With respect to the other photographs at issue, Favish's extended discussion (Br. in Opp. 8-13) of his desire to track the flow of blood from Foster's head and to look for signs of a neck wound proves the point made in the government's certiorari petition. None of the photographs ordered released reveal Foster's head or neck; they all focus on his shoulder, arm, and torso. Having concluded that the pictures relevant to that inquiry-photographs of Foster's head and face- should not be disclosed, the court of appeals was not free to order the disclosure of other photographs to compensate for that withholding.

3. The Ninth Circuit again departed from this Court's and other circuits' precedent when it held that the multiple, lengthy investigations that had already taken place into Foster's death, and the enormous volume of materials (including photographs) about that death already in the public domain are irrelevant to evaluation of the public interest under Exemption 7(C). Compare Pet. App. 11a ("Nothing in the statutory command shields an agency from disclosing its records because other agencies have engaged in similar investigations."), with Ray, 502 U.S. at 178 (the "public interest has been adequately served by disclosure of the redacted interview summaries"); Halloran v. Veterans Admin., 874 F.2d 315, 324 & n.13 (5th Cir. 1989) ("That [public] interest, however, has already been substantially served by the release of the redacted transcripts and the VA's report on the investigation, from which the full nature and extent of the VA's actions, as well as whatever the VA learned from its surreptitious recording of the conversations, can be discerned."); Marzen v. HHS, 825 F.2d 1148, 1153-1154 (7th Cir. 1987) (release of information "would not appreciably serve the ethical debate since most of the factual material concerning the details of the case, including the final HHS report are already in the public domain"); and 02-954 Pet. 16 n.7 (citing additional cases).

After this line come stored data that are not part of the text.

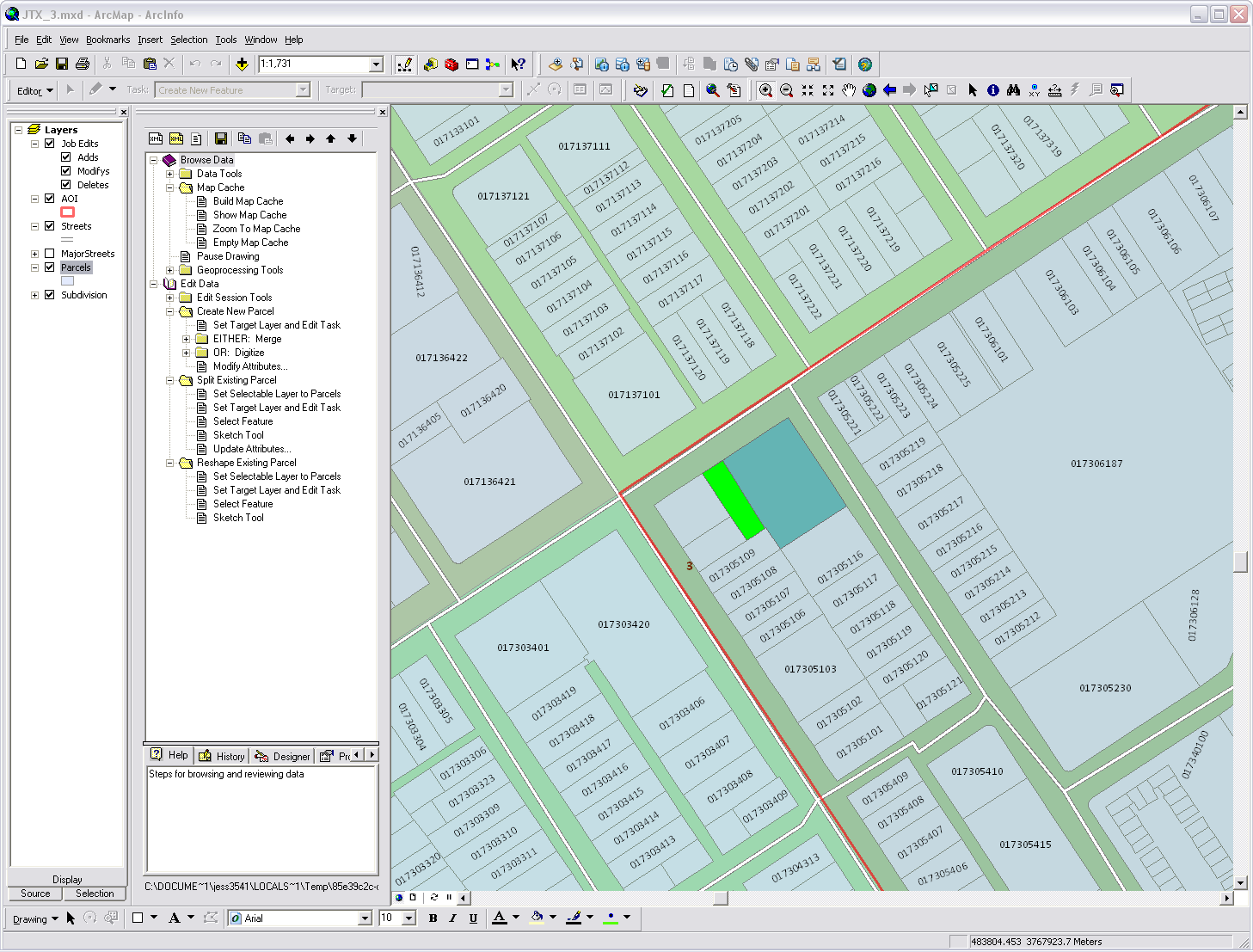Open the scale dropdown showing 1:1,731
1253x952 pixels.
376,64
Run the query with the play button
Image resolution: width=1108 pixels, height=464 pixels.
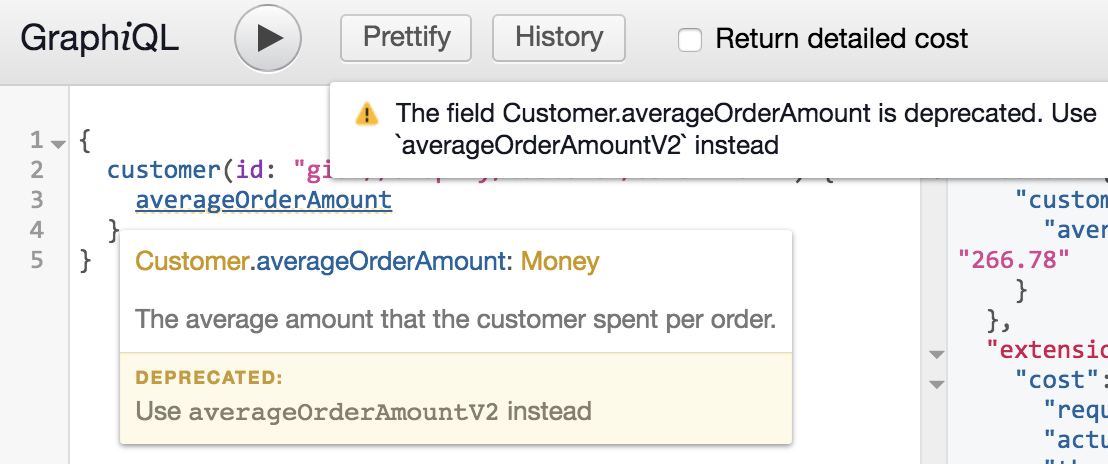268,39
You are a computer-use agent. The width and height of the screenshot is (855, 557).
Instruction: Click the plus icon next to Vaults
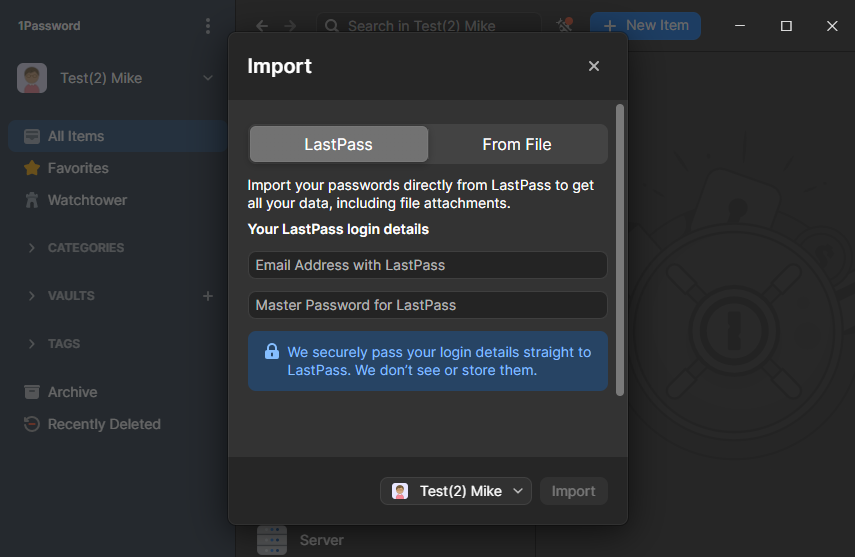tap(208, 296)
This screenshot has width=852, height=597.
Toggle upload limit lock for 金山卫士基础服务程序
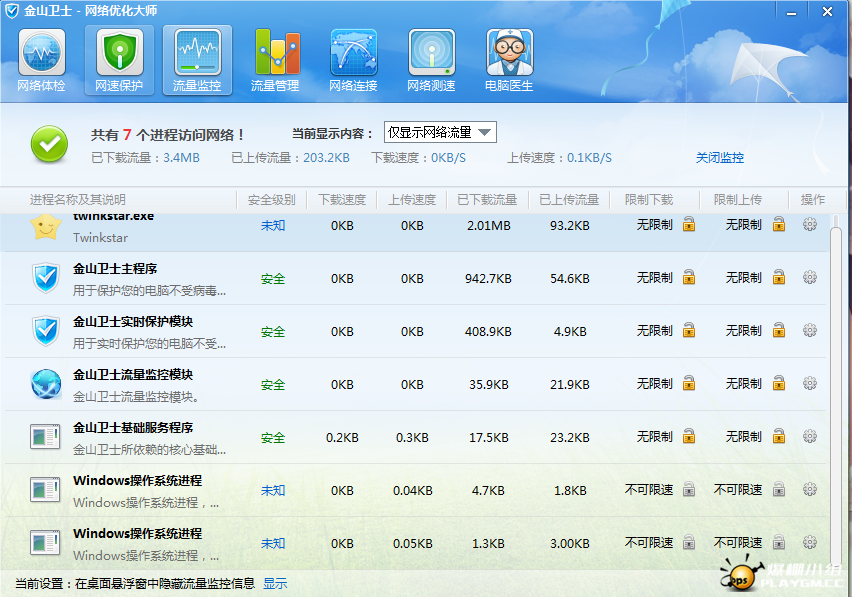[778, 437]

Favish insists (Br. in Opp. 18-19) that the court of appeals properly disregarded the volume of information already released to the public because Favish articulated arguments that, "if believed," would suggest deficiencies in the government's investigation. As before, that argument mistakenly equates Favish's personal interest in disclosure of every single record and document related to the Foster investigation, no matter how private, with the public's interest in knowing "what the Government is up to," Reporters Comm., 489 U.S. at 780. Other courts of appeals have rejected that proposition. See Cooper Cameron Corp. v. United States Dep't of Labor, 280 F.3d 539, 549 (5th Cir. 2002) (describing Favish's asserted public interest as "highly tenuous" in light of the previous investigations); 02-954 Pet. 16-17 & n.7.

4. In any event, the relevant question for present purposes is not whether the Ninth Circuit's reading of Exemption 7(C) is correct, but whether other courts of appeals would have applied different legal standards to Favish's FOIA claim and come out differently. That question is answered by the D.C. Circuit's decision sustaining the withholding of the same photographs that the Ninth Circuit has ordered released. Accordingly, authoritative guidance from this Court is necessary to establish uniformity in the analysis of the public interest prong of the Exemption 7(C) balance. The privacy interests of millions of individuals, about whom personal and sensitive information is stored in government files, should not vary based on the circuit in which a FOIA request is filed.

* * * * *

For the foregoing reasons and those stated in the petition, it is respectfully submitted that the petition for a writ of certiorari should be granted.